(Items from a dataset)
****************
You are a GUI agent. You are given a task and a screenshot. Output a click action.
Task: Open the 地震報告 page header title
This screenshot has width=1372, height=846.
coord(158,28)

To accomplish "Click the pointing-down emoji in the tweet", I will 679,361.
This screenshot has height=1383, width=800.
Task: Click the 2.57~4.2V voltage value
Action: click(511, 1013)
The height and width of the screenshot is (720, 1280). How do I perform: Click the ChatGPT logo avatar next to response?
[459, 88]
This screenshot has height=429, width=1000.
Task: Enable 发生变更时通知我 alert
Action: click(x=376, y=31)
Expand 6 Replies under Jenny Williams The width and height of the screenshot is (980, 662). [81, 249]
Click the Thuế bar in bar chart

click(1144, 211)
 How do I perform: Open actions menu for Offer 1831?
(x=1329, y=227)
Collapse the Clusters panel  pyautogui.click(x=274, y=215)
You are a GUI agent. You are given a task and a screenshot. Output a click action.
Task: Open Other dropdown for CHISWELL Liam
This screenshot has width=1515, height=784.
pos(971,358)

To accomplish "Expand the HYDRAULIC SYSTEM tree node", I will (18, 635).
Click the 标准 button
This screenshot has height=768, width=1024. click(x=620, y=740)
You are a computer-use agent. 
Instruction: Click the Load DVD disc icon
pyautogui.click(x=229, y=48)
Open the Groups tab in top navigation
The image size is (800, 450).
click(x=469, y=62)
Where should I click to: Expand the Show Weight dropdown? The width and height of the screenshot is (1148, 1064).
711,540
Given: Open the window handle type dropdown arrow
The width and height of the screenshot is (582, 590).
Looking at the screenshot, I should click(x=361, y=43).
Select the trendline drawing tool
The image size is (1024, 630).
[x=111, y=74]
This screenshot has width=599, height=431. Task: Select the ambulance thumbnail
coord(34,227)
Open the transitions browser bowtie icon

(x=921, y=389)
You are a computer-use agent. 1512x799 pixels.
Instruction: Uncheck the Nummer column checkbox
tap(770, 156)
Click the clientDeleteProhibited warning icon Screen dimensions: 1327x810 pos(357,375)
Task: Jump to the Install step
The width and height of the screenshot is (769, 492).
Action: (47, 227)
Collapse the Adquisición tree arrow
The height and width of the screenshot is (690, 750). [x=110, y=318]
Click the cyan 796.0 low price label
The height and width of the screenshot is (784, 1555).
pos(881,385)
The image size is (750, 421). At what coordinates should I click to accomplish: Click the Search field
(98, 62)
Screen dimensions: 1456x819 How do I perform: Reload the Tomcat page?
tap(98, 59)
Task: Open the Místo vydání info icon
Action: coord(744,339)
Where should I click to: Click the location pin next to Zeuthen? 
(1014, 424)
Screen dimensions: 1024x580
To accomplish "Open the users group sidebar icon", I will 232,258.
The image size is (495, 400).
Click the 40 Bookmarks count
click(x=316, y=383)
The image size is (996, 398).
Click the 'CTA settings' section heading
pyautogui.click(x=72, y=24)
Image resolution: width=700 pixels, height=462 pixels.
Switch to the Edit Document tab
****************
Repeat all of the records above verbatim, keeping every line as it appears.

ANSWER:
You are a GUI agent. You are given a task and a screenshot. Output a click action.
Task: Open the 地震報告 page header title
This screenshot has width=1372, height=846.
coord(158,28)

To accomplish "Click the pointing-down emoji in the tweet", I will 679,361.
This screenshot has height=1383, width=800.
Task: Click the 2.57~4.2V voltage value
Action: click(511, 1013)
The height and width of the screenshot is (720, 1280). How do I perform: Click the ChatGPT logo avatar next to response?
[459, 88]
This screenshot has height=429, width=1000.
Task: Enable 发生变更时通知我 alert
Action: click(x=376, y=31)
Expand 6 Replies under Jenny Williams The width and height of the screenshot is (980, 662). [81, 249]
Click the Thuế bar in bar chart

click(1144, 211)
 How do I perform: Open actions menu for Offer 1831?
(x=1329, y=227)
Collapse the Clusters panel  pyautogui.click(x=274, y=215)
You are a GUI agent. You are given a task and a screenshot. Output a click action.
Task: Open Other dropdown for CHISWELL Liam
This screenshot has width=1515, height=784.
pos(971,358)

To accomplish "Expand the HYDRAULIC SYSTEM tree node", I will (18, 635).
Click the 标准 button
This screenshot has height=768, width=1024. click(x=620, y=740)
You are a computer-use agent. 
Instruction: Click the Load DVD disc icon
pyautogui.click(x=229, y=48)
Open the Groups tab in top navigation
The image size is (800, 450).
click(x=469, y=62)
Where should I click to: Expand the Show Weight dropdown? The width and height of the screenshot is (1148, 1064).
711,540
Given: Open the window handle type dropdown arrow
The width and height of the screenshot is (582, 590).
Looking at the screenshot, I should click(x=361, y=43).
Select the trendline drawing tool
The image size is (1024, 630).
[x=111, y=74]
This screenshot has width=599, height=431. Task: Select the ambulance thumbnail
coord(34,227)
Open the transitions browser bowtie icon

(x=921, y=389)
You are a computer-use agent. 1512x799 pixels.
Instruction: Uncheck the Nummer column checkbox
tap(770, 156)
Click the clientDeleteProhibited warning icon Screen dimensions: 1327x810 pos(357,375)
Task: Jump to the Install step
The width and height of the screenshot is (769, 492).
Action: (47, 227)
Collapse the Adquisición tree arrow
The height and width of the screenshot is (690, 750). [x=110, y=318]
Click the cyan 796.0 low price label
The height and width of the screenshot is (784, 1555).
pos(881,385)
The image size is (750, 421). At what coordinates should I click to accomplish: Click the Search field
(98, 62)
Screen dimensions: 1456x819 How do I perform: Reload the Tomcat page?
tap(98, 59)
Task: Open the Místo vydání info icon
Action: coord(744,339)
Where should I click to: Click the location pin next to Zeuthen? 
(1014, 424)
Screen dimensions: 1024x580
To accomplish "Open the users group sidebar icon", I will 232,258.
The image size is (495, 400).
Click the 40 Bookmarks count
click(x=316, y=383)
The image size is (996, 398).
Click the 'CTA settings' section heading
pyautogui.click(x=72, y=24)
Image resolution: width=700 pixels, height=462 pixels.
Switch to the Edit Document tab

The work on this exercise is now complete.